Inevitably, an overload of stimuli can become an irritant. This is a city with very few spots of peace. They do exist, and I think each one of us hunts one out for ourselves. Entering mai's GALLERY, one is first greeted by Chung's central piece, Plastic Fantastic, a neat garden of mulit-colored rubber flowers, that almost seem to be waving cheerfully at the viewer. The installation then unfolds to reveal sculptural floor pieces, photographic works on the side walls, and a tantalizing food cart waiting in the rear of the gallery. After the initial impact of color and form, then cognition and humor, an uncanny sense of silence and stillness came over me. Chung explains this as related to our sense of movement as we rush past things on the motorbike, while in fact, those things are just sitting there. One often wonders why Saigonese are always in such a hurry. Whatever they are rushing for will still be there even if they arrive a few minutes later. In other words, this is all motion for motion's sake - momentum. For me, Chung's large beanbag sculptures, which she has titled Interlude, signify the points of peace and calm amidst all the commotion. As objects they are rather oddly shaped floor cushions. As representations, their organic, animal-like form suggests a kind of beached sea creature. I felt an overwhelming urge to sink into one and forget about all that was going on in the streets outside. Shortcuts to Bliss, one of the photographic works in the exhibition, which images Chung snuggling one of these sculptures, indicates that my response is not far off track.
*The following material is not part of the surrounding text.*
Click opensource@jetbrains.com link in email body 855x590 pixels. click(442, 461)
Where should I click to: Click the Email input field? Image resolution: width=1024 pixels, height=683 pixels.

Like all good artwork, Momentum operates on several levels of meaning. It also functions as an oblique reference to Vietnamese popular culture through the flowers and stuffed animals, which are an allusion to the gifts wild teenage fans give to pop stars during the interludes at concerts. In a sense, the stuffed toys for sale in shops and street stalls all over the city only come to life once they take on such an emotive role.

But while they are cute, Chung's stuffed creatures are also disturbing - eyeless, faceless, and with truncated limbs. Indeed, the whole installation seems to point at something a tad off kilter, a tad surreal. The creatures are inviting - fleecy, soft, cuddly - but weird. Likewise, the flowers are giddily joyous. The colors are bright, but on second thoughts, they are too bright. The photographic works that flanked the show were hung in a variety of ways - sometimes right side up, sometimes upside down or inverted, to form odd mirror image effects. One gets a vague sense of unease in all this bright, tantalizing kiddy-land stuff, a feeling of both attraction and repulsion that is particularly poignantly expressed through the "candies" laid out on the vendor's cart. From a distance, they look very delicious, but once one realizes they are pompoms, and imagines the texture of them in one's mouth - pure disgust!

Meanwhile, the work also makes pertinent comments on the complex relationship between nature and culture in Vietnamese society. There are many references to nature - from the Interlude creatures, the flower garden and mushrooms to the 'monkey bridges' of the Mekong Delta. None of it is presented in natural materials. Even the bridge, imaged in one of the photographic works, has been replaced by upturned pink plastic buckets. This is more than simply a comment on past and present. Rather, it is a penetrating view on the way nature is synthesized and re-presented in the urban context. Nature is stylized, artificially beautiful. It is kitsch. And this keeps it safe. But while Chung's work presents us with so many of the elements of Asian kitsch, her deeply ironical way of using that kitsch in thoroughly western.

It seems to me that Tiffany Chung did indeed make the right decision in basing herself in Saigon. Momentum, a unique response from a talented artist, is very much of this city.